Reputation: 5655
Ok, so I feel like this question for asked many times but I am not able to find an answer. I am comparing two different files that were generated by two different programs. Of course both programs are generating the files from the same db queries. I am running into the following differences:
s1 =
Samsung - Mobile USB Chargers
vs.
s2 =
Samsung \u2013 Mobile USB Chargers
How do I convert s2 to s1 or even better, how do I compare the two without getting a difference? Someone somewhere on the wide wide internets mentioned to use ApacheCommons-lang's StringUtils class, but I couldn't find anything useful.
Upvotes: 1
Views: 3798
Reputation: 108879
You could fold all the characters with the Dash_Punctuation property.
This code will print true
:
boolean equal = "Samsung \u2013 Mobile USB Chargers"
.replaceAll("\\p{Pd}", "-")
.equals("Samsung - Mobile USB Chargers");
System.out.println(equal);
Note that this will apply to all characters with that property (like 〰 U+3030 WAVY DASH). A comprehensive list of characters with the Dash_Punctuation (Pd) property are in UnicodeData.txt. Java 6 supports Unicode 4. See chapter 6 for a discussion of punctuation.
Upvotes: 2
Reputation: 59463
The program that generated the first string is writing the file in ASCII, using a character substitution fallback mechanism. The second is writing the file in Unicode.

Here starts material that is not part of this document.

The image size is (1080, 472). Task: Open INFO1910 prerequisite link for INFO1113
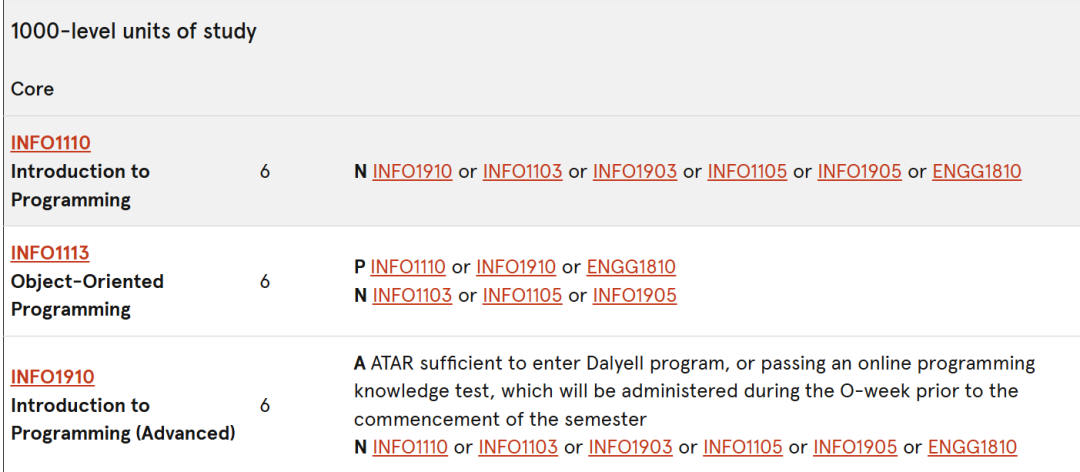pos(516,267)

These could be compared by making a copy of the second file in ASCII using the same fallback mechanism.
The best solution would be to modify the first program so that it also uses Unicode.
(It is possible that the second file was using something other than Unicode, since some other character sets include the en dash. If so, then the best solution is to write both files in Unicode, if possible.)
Upvotes: 1